Through their digging, Bree and Roger find old newspaper clippings in the storage room detailing Claire's disappearance in 1948, of how she returned "from the fairies" to Frank already three months pregnant. So Bree, naturally, presumes that on her days off, Claire has been visiting her former lover. Now, if you found out your dad might not be your real dad, would you be able to stay calm?! I don't think so.
And not only that, Claire tells her that her real father, James Fraser, was the love of her life, not the father Bree grew up with and loved her for 20 years. Pouring salt in the bombshell wound, Claire says she wasn't visiting him the past few days because he's dead. In fact, he died 200 years ago at the historical Battle of Culloden. Try that on for size.
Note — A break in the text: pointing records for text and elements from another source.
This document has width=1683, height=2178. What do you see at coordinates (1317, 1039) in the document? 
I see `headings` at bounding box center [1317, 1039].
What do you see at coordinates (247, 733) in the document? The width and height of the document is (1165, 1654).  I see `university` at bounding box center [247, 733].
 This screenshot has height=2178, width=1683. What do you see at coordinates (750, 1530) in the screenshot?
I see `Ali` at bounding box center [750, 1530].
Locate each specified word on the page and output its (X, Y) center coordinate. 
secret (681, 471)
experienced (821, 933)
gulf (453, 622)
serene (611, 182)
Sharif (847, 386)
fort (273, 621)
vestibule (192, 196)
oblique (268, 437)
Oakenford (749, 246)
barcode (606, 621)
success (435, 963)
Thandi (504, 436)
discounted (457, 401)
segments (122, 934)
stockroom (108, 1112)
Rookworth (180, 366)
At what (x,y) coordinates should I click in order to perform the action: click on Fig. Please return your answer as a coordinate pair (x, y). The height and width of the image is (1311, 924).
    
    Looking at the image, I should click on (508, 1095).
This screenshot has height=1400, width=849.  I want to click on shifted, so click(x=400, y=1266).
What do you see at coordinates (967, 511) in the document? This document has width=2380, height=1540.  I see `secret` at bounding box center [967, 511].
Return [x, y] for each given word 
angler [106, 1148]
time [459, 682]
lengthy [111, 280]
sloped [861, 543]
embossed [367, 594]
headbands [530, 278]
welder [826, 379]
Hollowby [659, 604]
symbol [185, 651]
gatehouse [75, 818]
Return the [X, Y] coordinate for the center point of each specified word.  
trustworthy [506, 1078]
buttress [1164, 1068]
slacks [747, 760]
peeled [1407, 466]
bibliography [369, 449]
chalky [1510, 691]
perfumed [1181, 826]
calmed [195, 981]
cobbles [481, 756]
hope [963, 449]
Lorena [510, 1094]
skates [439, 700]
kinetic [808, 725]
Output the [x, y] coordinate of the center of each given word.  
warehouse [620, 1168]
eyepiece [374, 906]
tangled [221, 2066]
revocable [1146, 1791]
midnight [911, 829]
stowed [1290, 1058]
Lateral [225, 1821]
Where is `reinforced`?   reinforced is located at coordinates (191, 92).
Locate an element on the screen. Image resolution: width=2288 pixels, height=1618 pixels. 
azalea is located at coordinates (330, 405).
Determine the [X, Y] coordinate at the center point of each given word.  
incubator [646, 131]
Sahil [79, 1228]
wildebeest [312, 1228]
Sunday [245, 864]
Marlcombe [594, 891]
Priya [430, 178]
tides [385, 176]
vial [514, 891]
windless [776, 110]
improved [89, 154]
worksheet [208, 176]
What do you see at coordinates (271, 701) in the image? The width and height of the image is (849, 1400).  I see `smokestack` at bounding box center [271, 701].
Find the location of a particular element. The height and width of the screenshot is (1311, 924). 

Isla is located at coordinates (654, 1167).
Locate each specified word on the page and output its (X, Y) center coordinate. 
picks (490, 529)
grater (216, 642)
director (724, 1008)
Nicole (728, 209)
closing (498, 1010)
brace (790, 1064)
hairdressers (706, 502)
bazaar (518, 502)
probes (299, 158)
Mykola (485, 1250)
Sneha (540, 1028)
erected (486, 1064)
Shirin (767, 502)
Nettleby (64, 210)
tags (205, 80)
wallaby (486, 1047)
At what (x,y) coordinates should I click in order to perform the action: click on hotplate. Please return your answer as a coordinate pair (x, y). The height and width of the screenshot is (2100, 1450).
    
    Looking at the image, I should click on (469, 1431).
Roger's Emotional Maturity Is At Its Peak Here
Understandably, Bree is completely rattled by the news and thinks her mother has lost her mind. But it is Roger's open-mindedness that encourages Bree to empathize with Claire, even if what she claims seems outlandish. Brownie points for Roger!
And his efforts pay off: Because Bree and Claire try to talk again, not so much about the "time travel delusion," but more like how Bree was named after Jamie's father, Brian. Even if Bree can't rationalize the idea of slamming one's head into a five-ton block of granite at Craigh na Dun, this is progress, here.
No More Lies
This all comes to a head when they try to warn Geillis before she travels back in time so she isn't burned at the stake after the witch trial. Bree and Roger had met her earlier at a rally for Scottish nationalists, and Claire is stunned when she sees the pamphlet they brought home with the name "Gillian Edgars" emblazoned at the top. But they are too late, and they watch, shocked, as she goes through the stones anyway.
Melting her defenses down, Bree had to see it to believe that her mother was telling the truth about going back in time and meeting her father in the past. She stops keeping her guard fixedly up, and shares with her mother a document she and Roger had found earlier, confirming that Jamie in fact hadn't died at Culloden. They promise that they'd share no more lies between them, and that vow holds steadfast as we see their relationship grow over the next three seasons.
In reviewing Bree's introduction to the show, it's now clear as day that this was a girl crying out in pain. So who could blame her for a snarky attitude as a form of defense? After all, it's hard to connect with your mother when she is living in the memories of a life you didn't even know she had.